Focus saw a soft bow for its downbeat drama
Reservation Road
which debuted in
just fourteen theaters for a weak estimate of $36,821 for a poor average of
$2,630. The arthouse crowd was just not in the mood for this depressing drama
about the death of a young boy which starred Joaquin Phoenix,
Mark Ruffalo,
Jennifer Connelly, and
Mira Sorvino. Also hurting
Road‘s performance were
reviews that were far from glowing.



With all the new content in the multiplexes, five films were tossed out of the
top ten over the weekend. The costume drama sequel
Elizabeth: The Golden Age

dropped 49% in its sophomore session to an estimated $3.1M giving Universal a
weak $11.2M in ten days. Look for the
Cate Blanchett pic to end its domestic run
with a dismal $16-18M. Overseas prospects do look brighter though.

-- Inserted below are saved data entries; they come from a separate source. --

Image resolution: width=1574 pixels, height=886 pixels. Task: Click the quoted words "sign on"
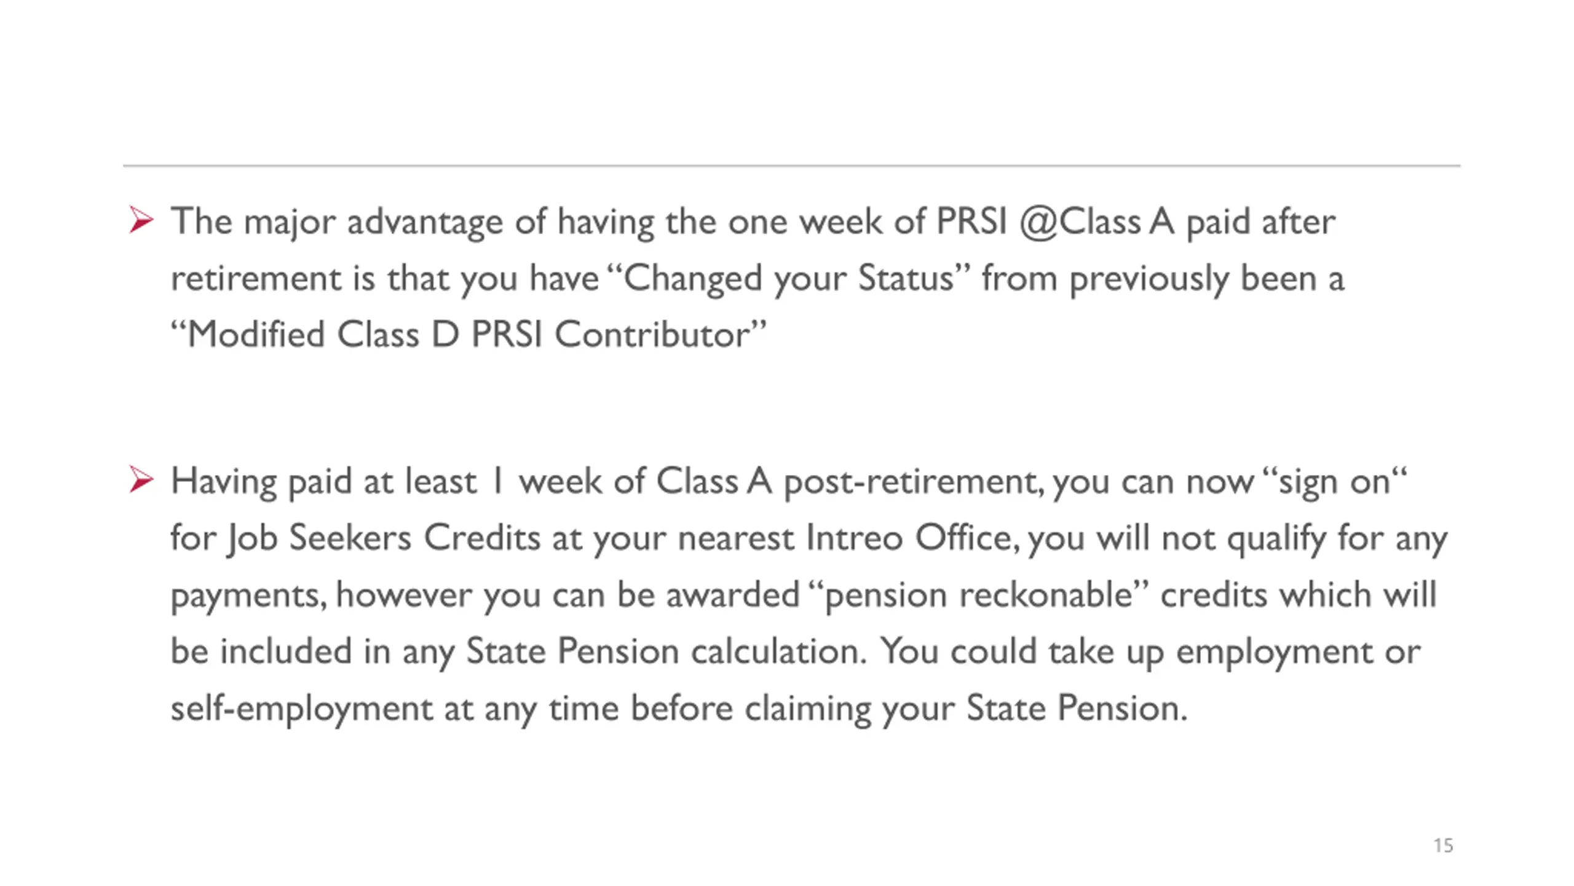1336,481
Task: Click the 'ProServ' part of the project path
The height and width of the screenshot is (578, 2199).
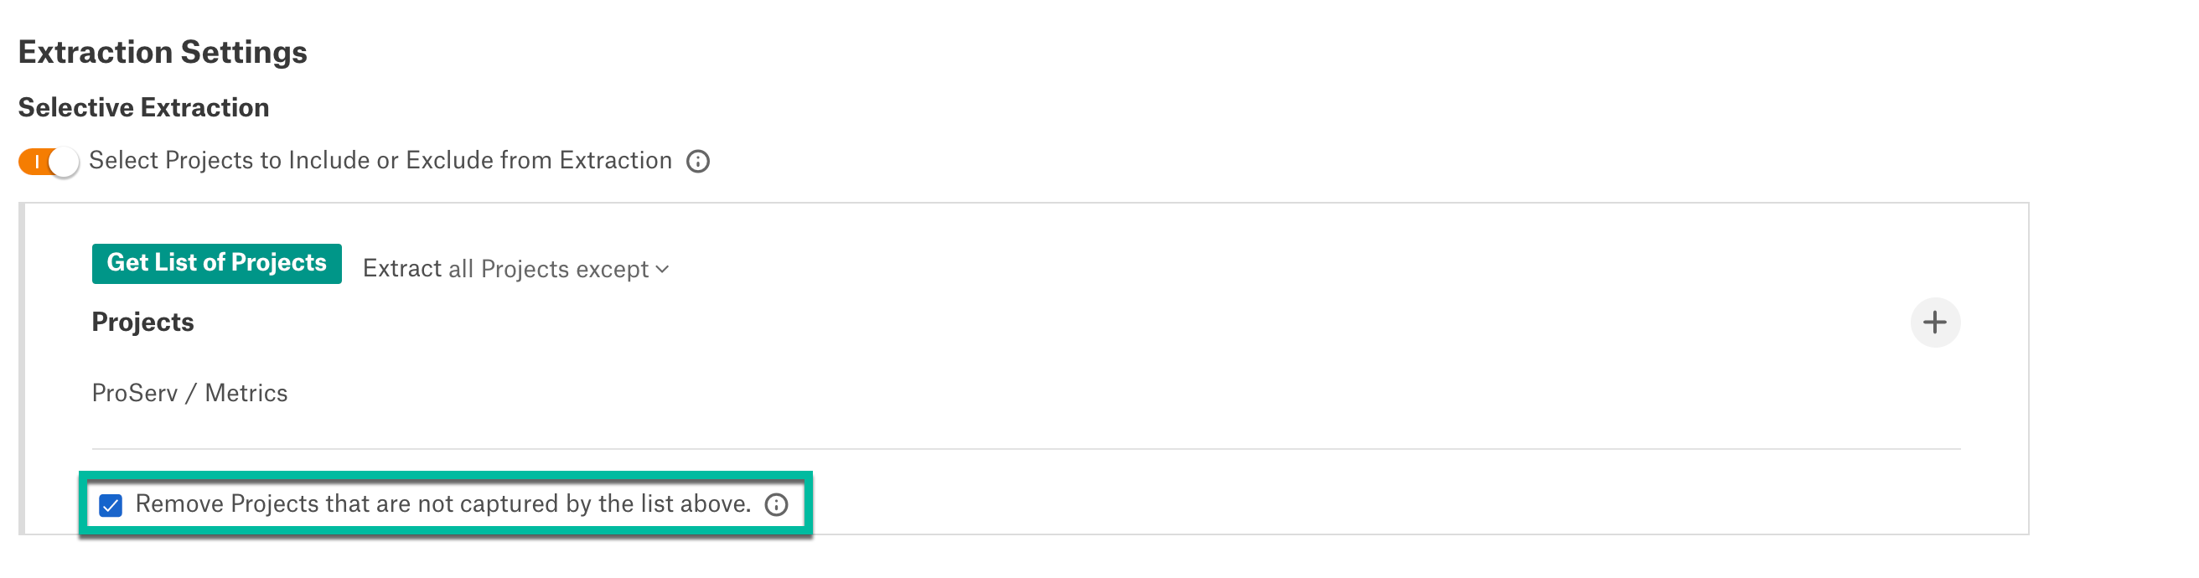Action: click(x=135, y=393)
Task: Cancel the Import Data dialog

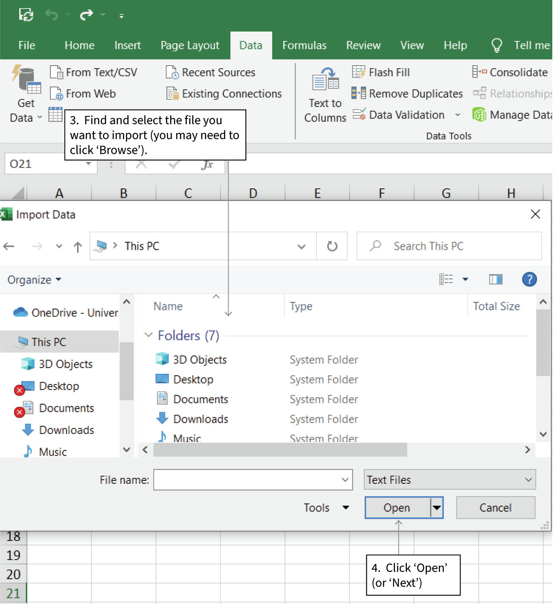Action: click(x=495, y=508)

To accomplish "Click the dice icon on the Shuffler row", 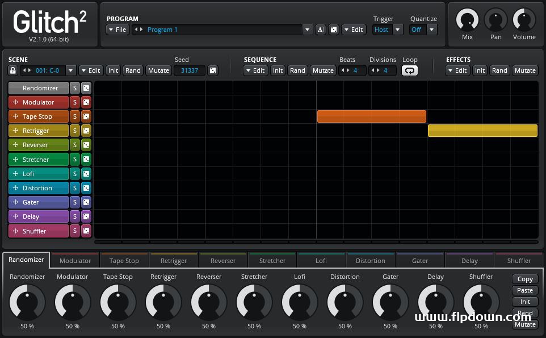I will click(86, 231).
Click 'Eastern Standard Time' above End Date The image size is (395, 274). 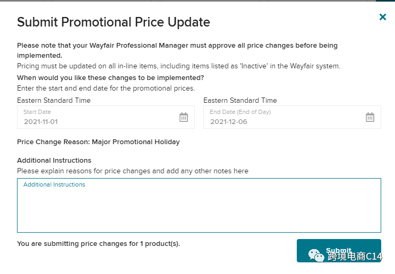240,100
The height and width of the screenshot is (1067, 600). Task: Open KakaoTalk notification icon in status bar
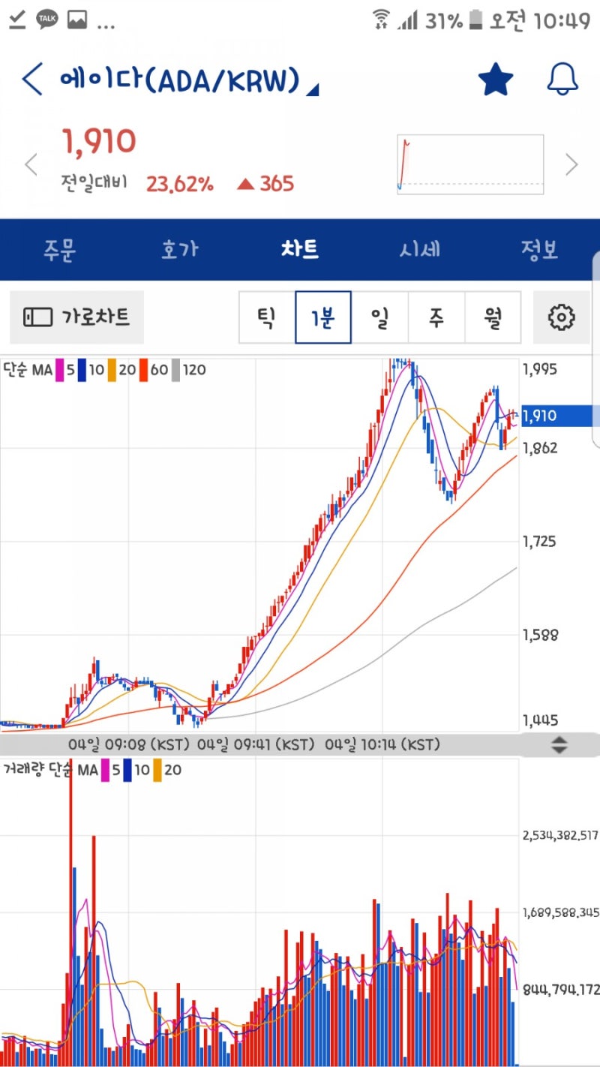coord(47,21)
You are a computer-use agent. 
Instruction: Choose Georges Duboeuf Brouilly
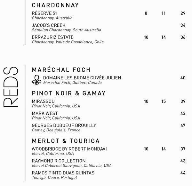tap(64, 125)
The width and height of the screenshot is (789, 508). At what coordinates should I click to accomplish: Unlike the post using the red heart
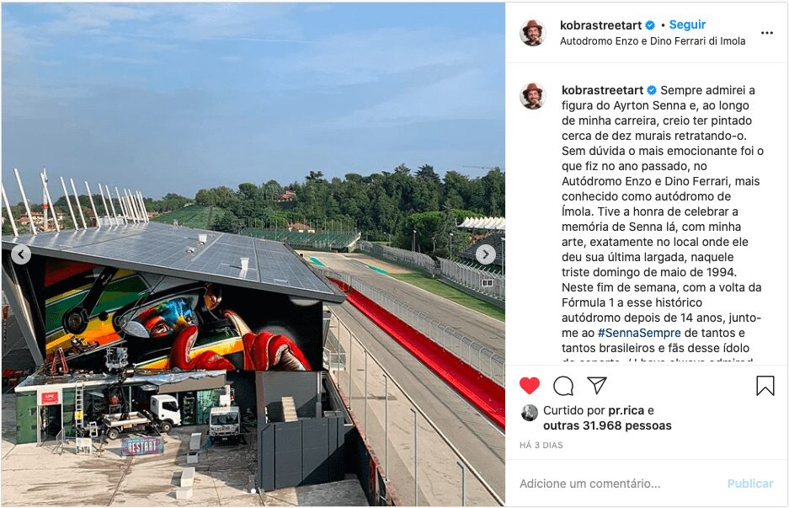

Sony’s durable musical extravaganza
Across the
Universe
dipped by 29% to an
estimated $2.7M for a solid $16.8M total from less than 1,000 theaters. A
$25-30M final could result. The Saudi Arabia-set political thriller
The Kingdom
fell by 48% in its fourth outing to an estimated $2.4M. Universal has taken in
$44M thus far and should end up with just under $50M which means that the $70M
production will need to still work hard overseas and on video in order to break
even.



The Milla Jovovich threequel

Resident Evil: Extinction
tumbled 60% to an
estimated $1.1M and raised its sum to a cool $50M. Fox’s fantasy adventure
The
Seeker: The Dark is Rising
saw its weekend gross nosedive by an alarming 81% to
an estimated $425,000 lifting the dull total to $8.2M with little left to go.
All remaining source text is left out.